It won’t be Brexit that defines Boris but the decisions he made at the start of the coronavirus crisis

It won’t be Brexit that defines Boris but the decisions he made at the start of the coronavirus crisis

With the UK death toll rising by the day it is perhaps worth reflecting on the two decisions the government made at the start of the crisis. Firstly there was the reluctance to follow other nations to impose lockdowns straight away after the first death and then there was the agreement to allow this year’s Cheltenham Festival to take place as planned.

The argument on the former was the desire to to delay the peak of the outbreak until the spring when it was hoped that the NHS would be in a better position to cope with it. That might or might not have been correct and it’s hard to judge it now.

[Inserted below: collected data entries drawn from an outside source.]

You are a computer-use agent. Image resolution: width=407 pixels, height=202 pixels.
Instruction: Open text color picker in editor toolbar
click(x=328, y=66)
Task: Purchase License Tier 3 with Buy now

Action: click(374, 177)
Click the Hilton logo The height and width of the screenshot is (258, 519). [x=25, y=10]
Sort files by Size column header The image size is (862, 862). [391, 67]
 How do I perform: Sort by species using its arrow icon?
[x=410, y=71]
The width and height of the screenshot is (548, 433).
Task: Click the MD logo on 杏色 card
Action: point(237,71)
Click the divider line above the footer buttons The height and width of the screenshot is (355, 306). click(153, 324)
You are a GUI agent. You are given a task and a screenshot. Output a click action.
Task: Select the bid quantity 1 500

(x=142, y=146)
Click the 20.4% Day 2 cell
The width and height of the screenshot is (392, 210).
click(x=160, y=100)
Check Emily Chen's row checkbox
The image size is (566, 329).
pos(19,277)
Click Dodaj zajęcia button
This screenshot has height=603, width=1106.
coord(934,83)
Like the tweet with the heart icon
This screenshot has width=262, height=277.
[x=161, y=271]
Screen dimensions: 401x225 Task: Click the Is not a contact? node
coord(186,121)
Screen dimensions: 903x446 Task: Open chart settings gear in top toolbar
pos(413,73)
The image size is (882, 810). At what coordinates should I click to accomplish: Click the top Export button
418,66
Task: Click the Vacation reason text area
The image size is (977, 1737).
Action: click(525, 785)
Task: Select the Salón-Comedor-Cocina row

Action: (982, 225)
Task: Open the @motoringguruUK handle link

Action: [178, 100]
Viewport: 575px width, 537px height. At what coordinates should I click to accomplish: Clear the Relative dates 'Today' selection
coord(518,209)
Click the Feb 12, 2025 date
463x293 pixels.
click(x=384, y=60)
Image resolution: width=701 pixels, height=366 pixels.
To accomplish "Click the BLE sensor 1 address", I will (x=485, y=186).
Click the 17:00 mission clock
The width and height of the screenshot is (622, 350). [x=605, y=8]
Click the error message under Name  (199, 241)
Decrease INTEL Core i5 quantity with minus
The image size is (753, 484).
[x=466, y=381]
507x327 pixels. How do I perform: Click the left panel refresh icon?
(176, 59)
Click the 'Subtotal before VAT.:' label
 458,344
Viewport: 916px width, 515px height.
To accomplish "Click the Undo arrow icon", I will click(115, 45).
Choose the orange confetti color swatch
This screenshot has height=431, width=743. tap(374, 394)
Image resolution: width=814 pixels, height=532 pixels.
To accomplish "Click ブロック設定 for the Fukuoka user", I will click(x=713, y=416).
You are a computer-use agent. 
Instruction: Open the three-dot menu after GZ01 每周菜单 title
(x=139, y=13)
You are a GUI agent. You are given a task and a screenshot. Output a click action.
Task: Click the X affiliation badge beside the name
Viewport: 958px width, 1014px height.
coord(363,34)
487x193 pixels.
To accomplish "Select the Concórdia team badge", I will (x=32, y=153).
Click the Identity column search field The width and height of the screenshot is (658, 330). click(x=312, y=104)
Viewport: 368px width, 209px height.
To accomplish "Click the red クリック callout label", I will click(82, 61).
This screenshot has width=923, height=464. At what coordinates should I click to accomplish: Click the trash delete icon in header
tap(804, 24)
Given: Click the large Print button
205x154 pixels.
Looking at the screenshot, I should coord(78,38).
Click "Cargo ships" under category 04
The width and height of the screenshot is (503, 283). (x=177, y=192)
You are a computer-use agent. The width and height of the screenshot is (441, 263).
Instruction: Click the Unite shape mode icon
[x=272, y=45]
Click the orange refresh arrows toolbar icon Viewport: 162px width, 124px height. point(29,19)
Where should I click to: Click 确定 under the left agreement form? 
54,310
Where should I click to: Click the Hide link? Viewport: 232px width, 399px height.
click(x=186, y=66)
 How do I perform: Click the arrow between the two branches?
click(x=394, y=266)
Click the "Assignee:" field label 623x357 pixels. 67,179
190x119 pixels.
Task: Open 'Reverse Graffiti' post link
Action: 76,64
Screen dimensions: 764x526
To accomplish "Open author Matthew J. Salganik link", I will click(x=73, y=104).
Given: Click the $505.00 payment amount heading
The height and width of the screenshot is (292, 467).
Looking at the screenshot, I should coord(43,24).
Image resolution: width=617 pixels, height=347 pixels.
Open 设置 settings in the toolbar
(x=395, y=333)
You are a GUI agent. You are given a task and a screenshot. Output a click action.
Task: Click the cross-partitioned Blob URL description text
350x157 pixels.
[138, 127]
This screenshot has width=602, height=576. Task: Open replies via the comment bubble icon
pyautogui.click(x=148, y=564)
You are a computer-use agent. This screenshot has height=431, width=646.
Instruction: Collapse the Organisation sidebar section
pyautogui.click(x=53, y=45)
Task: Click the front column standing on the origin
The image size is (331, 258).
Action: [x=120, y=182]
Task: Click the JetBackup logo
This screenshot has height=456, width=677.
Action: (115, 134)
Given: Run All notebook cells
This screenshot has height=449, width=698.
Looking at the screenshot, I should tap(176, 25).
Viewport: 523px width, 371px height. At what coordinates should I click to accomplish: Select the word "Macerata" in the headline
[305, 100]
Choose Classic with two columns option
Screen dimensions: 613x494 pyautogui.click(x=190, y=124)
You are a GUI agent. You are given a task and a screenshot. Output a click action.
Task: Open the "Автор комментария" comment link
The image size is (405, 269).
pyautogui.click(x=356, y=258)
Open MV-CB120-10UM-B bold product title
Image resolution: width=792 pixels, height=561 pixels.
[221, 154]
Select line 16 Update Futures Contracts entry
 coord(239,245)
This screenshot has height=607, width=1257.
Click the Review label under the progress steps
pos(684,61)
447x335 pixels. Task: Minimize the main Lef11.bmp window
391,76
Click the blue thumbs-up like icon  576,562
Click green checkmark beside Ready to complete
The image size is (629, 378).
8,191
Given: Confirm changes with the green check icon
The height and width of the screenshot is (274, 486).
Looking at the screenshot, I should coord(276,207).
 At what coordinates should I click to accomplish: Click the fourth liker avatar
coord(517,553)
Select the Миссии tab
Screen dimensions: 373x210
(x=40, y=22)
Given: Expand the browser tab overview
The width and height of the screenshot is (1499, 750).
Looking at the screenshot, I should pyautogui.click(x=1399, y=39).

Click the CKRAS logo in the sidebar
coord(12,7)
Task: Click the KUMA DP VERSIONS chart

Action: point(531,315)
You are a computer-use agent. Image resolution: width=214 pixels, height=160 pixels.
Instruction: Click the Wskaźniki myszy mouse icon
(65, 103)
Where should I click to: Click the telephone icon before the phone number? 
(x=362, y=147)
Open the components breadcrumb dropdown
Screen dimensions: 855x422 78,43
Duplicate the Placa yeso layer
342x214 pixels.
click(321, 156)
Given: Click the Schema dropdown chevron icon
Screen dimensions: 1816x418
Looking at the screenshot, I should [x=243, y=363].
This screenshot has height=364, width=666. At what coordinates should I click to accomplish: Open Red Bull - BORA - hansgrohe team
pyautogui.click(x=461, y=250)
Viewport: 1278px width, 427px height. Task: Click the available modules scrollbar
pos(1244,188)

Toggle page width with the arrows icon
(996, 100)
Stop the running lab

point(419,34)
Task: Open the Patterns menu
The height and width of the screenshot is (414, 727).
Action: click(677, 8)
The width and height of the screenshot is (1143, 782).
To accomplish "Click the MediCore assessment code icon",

But one thing that really stands out was in the same week that lockdown was being imposed for the Cheltenham Festival which attracts a quarter of million people over the few days being allowed to go ahead. In the Times this morning under the heading “Cheltenham Festival ‘spread coronavirus across country’ the paper notes:

More than 60,000 fans a day were packed into the stands, bars, toilets and queues for the food vans at the world-famous festival with little protection apart from some hand sanitiser stations dotted around the racetrack. .The roar of the crowd at Cheltenham can send a tingle up the spine but the shouting, cheering and drunken singing by tens of thousands of punters packed cheek by jowl in the terraces and bars is a perfect environment for transmission of infection by airborne droplets from the mouth and nose..More than 250,000 people walked in through the gates across the four days – and hundreds of them have claimed online that they have since developed symptoms.

No doubt this will be an issue that will be argued about for years to come. The interesting thing as we look forward is how Boris will deal with the lifting of restrictions and the timetable that’s followed.